The past few days my sweet husband who has the patience of, I can't even say Job, because that's too over-used to make my point of how much patience my husband has, and I am so blessed to be the recipient of. Well, he has been out of town, in a time where I wondered why God's timing allowed for that since I was in my "bad depressed state of mind." However, this week, through being literally on my knees before my creator, in a humble adoration and a heart full of need and desperation for God, I truly found Him.
This might be a stretch of an example, but with the college girls I feel like I have this recurring theme song (really it's just a saying, but theme song sounds so much more fun) and it goes like this, "In Light of Eternity…"
In Light of Eternity…does it really matter that you aren't going to see your boyfriend for a week?
In Light of Eternity…does it really matter that you made a "C" on a test instead of a "B"?
In Light of Eternity…does it really matter that your boss is making you work 2 Saturdays in a row?
In Light of Eternity…does it really matter that the guy you were interested in likes someone else?
In Light of Eternity…it absolutely matters that the guy you like doesn't know Jesus!
In Light of Eternity…if we believe what we say we believe, that Jesus is who He says He is, the Son of God, who came to rescue us from the domain of darkness and through His death, burial, and resurrection bring us into His marvelous light. If He redeems broken, sinful, and wretched people, reconciling us to God the Father. The same God that moves mountains, parts seas, walks on water, brings dead men to life, makes blind to see, lame to walk, and says that He works for the good of those who love Him and are called according to His purpose, so that He might get glory and we can be raised up with Him in life and joy and perfect peace and glory. In Light of Eternity do I desire God's glory above all else and if I do, then In Light of Eternity...
I use this so much that it has become second nature to me and I say it, because I do know the weight of the statement, but I don't think I always believe it for myself at first. What I mean is, for it to be such an overused statement in my own vocabulary, I forget to ask myself that question sometimes and I forget to remind myself of the power of the one true God who brings dead men to life.

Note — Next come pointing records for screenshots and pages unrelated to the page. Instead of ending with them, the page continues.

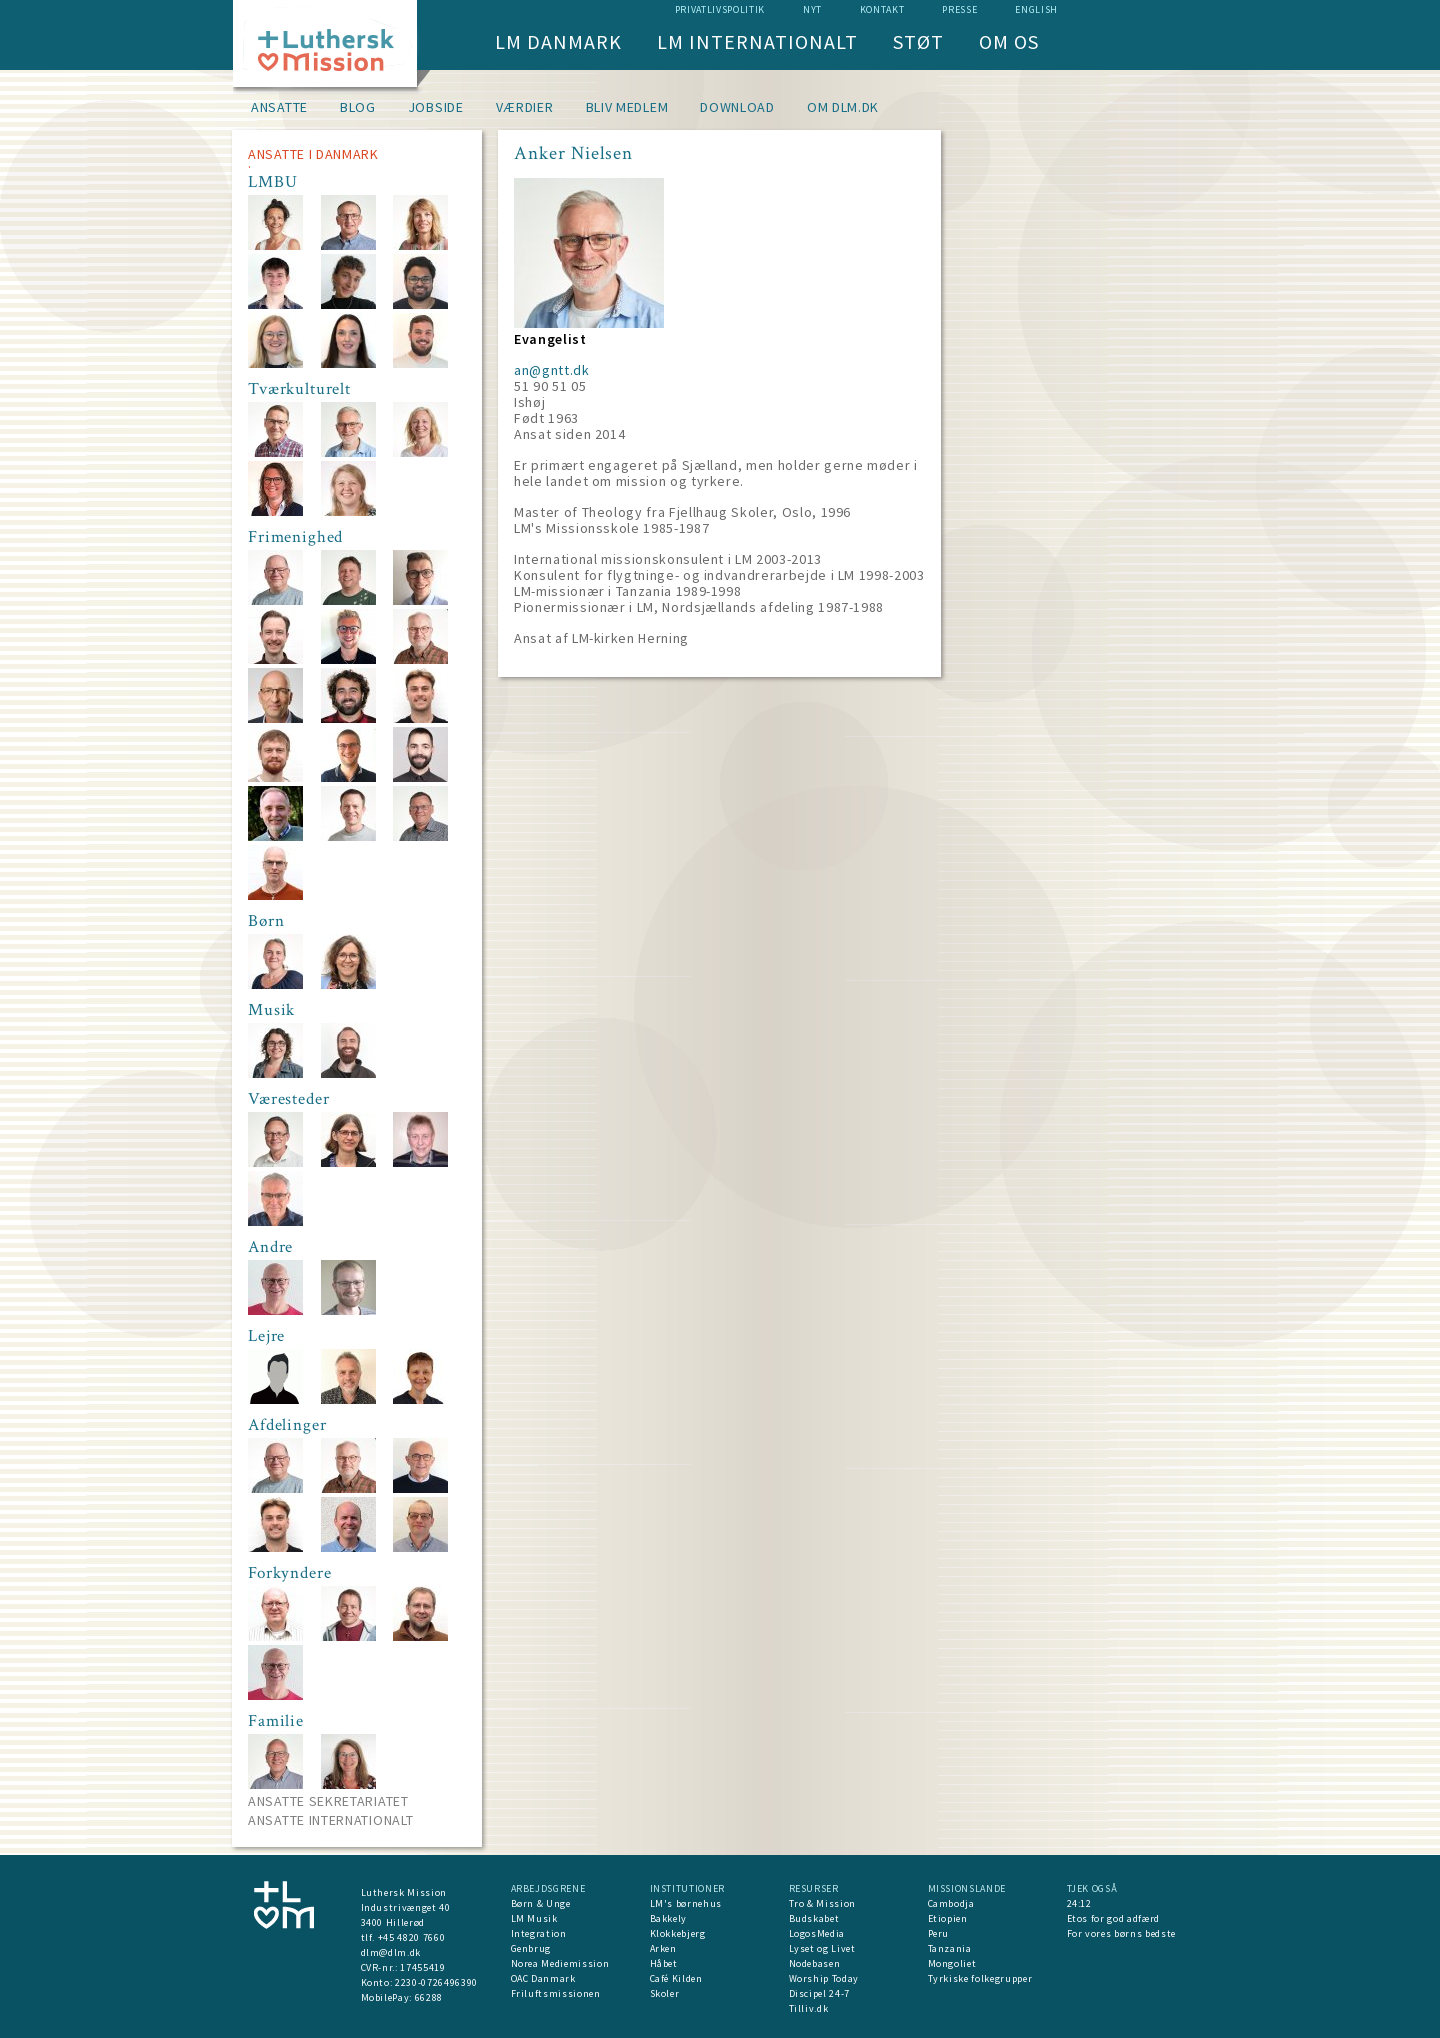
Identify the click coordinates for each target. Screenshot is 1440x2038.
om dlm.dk (843, 107)
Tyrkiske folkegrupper (980, 1978)
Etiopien (948, 1918)
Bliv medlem (627, 107)
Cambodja (951, 1903)
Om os (1009, 41)
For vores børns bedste (1121, 1933)
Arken (663, 1948)
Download (737, 107)
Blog (358, 107)
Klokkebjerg (678, 1933)
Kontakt (882, 9)
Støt (918, 41)
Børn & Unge (541, 1903)
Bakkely (669, 1918)
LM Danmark (558, 41)
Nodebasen (815, 1963)
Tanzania (950, 1948)
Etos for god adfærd (1113, 1918)
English (1036, 9)
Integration (539, 1933)
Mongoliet (952, 1963)
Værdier (525, 107)
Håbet (664, 1963)
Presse (959, 9)
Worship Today (824, 1978)
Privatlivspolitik (720, 9)
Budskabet (814, 1918)
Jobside (436, 107)
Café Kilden (676, 1978)
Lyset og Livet (822, 1948)
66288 (429, 1997)
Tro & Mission (822, 1903)
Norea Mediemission (560, 1963)
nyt (812, 9)
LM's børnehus (686, 1903)
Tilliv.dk (809, 2008)
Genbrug (531, 1948)
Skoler (665, 1993)
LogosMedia (817, 1933)
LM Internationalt (757, 41)
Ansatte (279, 107)
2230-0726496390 (436, 1982)
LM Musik (534, 1918)
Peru (939, 1933)
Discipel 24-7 (819, 1993)
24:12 (1079, 1903)
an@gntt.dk (552, 370)
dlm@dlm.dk (391, 1952)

So, I found myself asking…
In Light of Eternity…does it matter that all these things are happening that aren't how I thought they should go?
In Light of Eternity…does it matter that my expectations aren't being met the way I thought they should be?
In Light of Eternity…
In Light of the Gospel of Jesus Christ, my assured Hope, and my redeeming Savior,
In Light of the cross, and the resurrection…
In Light of the Holy, Matchless, Almighty, King of Kings, Lord of Lords, Alpha and Omega, Beginning and End, Messiah, Prince of Peace, Risen and Conquering King,
In Light of JESUS…where am I placing my trust? Where am I placing my hope? Do my actions or reactions to all the stresses of life, and all the sorrow I have faced bring glory to my Father?
Today I am at a place that, well, I just have to sit at the foot of the cross of my Savior and humbly lay EVERYTHING down.
My unknowing of what's He has next.
I am so thankful that "In Light of Eternity" and "In Light of Jesus" I can lay EVERYTHING down at the throne and trust and know that God is in control. He works for my good, and He uses me to bring glory to His name. He is a loving and just God that desires for us to know Him. He is a merciful and gracious Lord, that keeps every promise He's ever made. He is Love, and therefore can love me and love through me with perfect love that is so patient and kind, doesn't envy or boast, isn't arrogant, doesn't keep a record of wrongs, and absolutely never fails.
In Light of Eternity…I am thankful for opportunities to desparately desire and desparately depend of the God of the entire universe to raise me up and heal me when I am broken.